The front door flew open with a single blow of Abe’s ax, sending smoke and hot ash flying away from the porch.

The heat was immediate. It drove us back at first, blistering our skin and very nearly setting our clothes alight. When my eyes adjusted to the flames on the front porch (by now fully engulfed), I saw that the fallen door had provided a narrow path across. I held my breath and led the way, hurrying over the door, down the front steps and onto the grass below. No sooner had my feet touched the ground than I realized the hopelessness of our effort. For in the light of the burning house behind us, I discerned no fewer than twenty figures ahead—some aiming rifles, others wearing dark glasses to shield their eyes from the flames. Living men and vampires—conspiring to cut off all hope of escape. One of the living, an older gentleman, stepped forward and stood but ten feet from me.

“Mr. Lincoln, I presume,” he said.

“Mr. Davis,” said Abe.

“I’d be much obliged,” said Davis, “if your companions would put those irons down. I’d hate for one of my men to startle and fill the three of you with holes.”

Abe turned to Speed and Lamon and gave a nod. Both dropped their guns.

“The big one is concealing another pistol,” said one of the vampires behind Davis. “He’s thinking about reaching for it right now.”

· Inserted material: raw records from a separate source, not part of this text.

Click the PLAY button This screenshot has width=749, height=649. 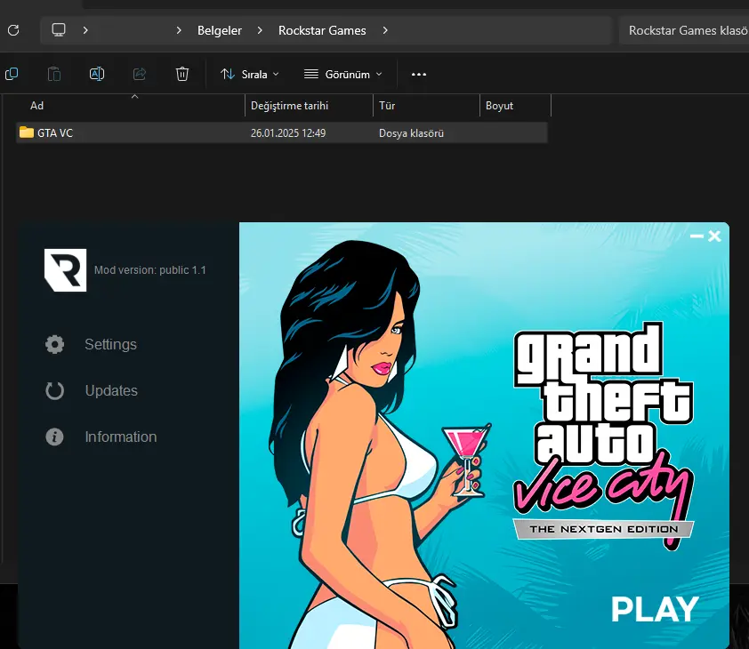pos(655,609)
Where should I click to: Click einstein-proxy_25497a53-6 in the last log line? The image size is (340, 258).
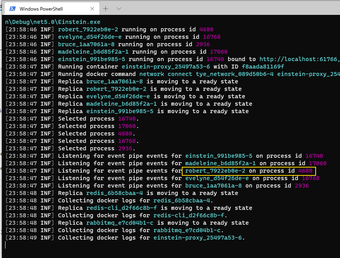pos(199,238)
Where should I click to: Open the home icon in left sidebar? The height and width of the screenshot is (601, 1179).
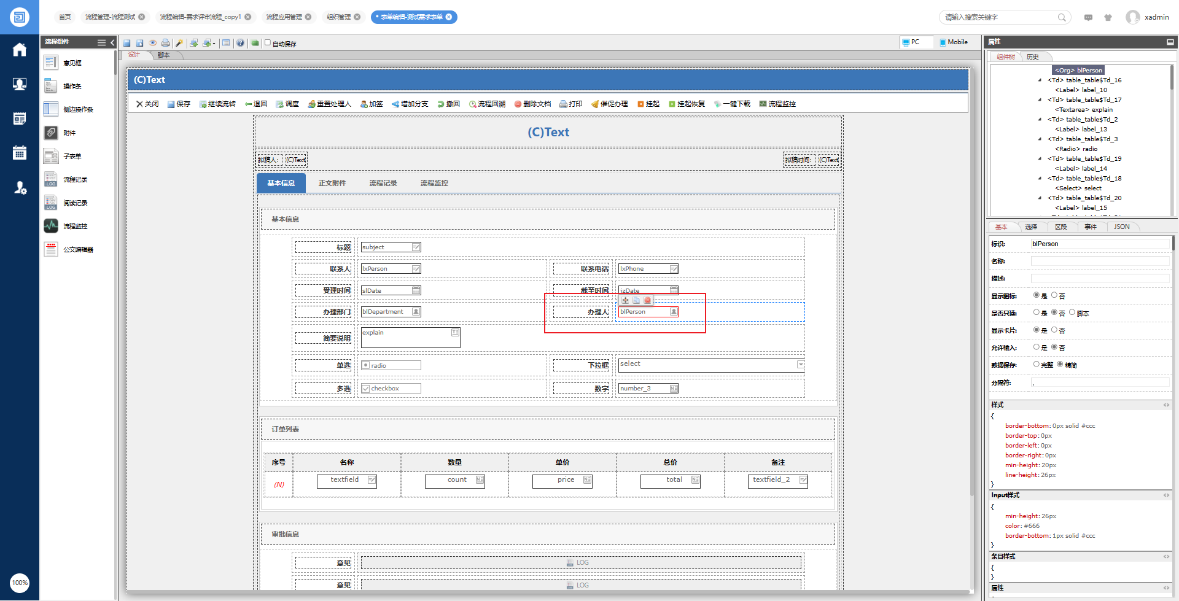tap(20, 50)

“Well, if he does,” said Davis, “then I suggest you kill him.” Davis turned back to Abe. “Your ax as well, if you please.”

“If it’s all the same, Mr. Davis,” said Abe, “I don’t expect to live but a few moments longer, and I would very much like to die holding the ax my daddy gave me as a boy. Surely one of your men will shoot me if I raise it in anger.”

Davis smiled. “I like you, Mr. Lincoln—I do. Kentucky born, same as me. Self-made. As fine an orator as ever lived—and dedicated, my Lord! Coming all the way down here just to kill a man! Leaving your family alone and unprotected in Springfield… no, sir, let no man speak ill of your convictions. I could sing your praises till morning, sir—but some of my associates are rather sensitive to sunlight, and… well, I’m afraid we just don’t have that long.

“Tell me,” said Davis, “with your many fine qualities and famous mind, how is it that you’ve arrived on the wrong side of this fight?”

“I?” asked Abe. “I must have misheard you, sir—for of the two of us, only one is conspiring against his fellow man.”

“Mr. Lincoln, vampires are superior to man, just as man is superior to the Negro. It’s the natural order of things, you see. Surely we agree on this much, at least?”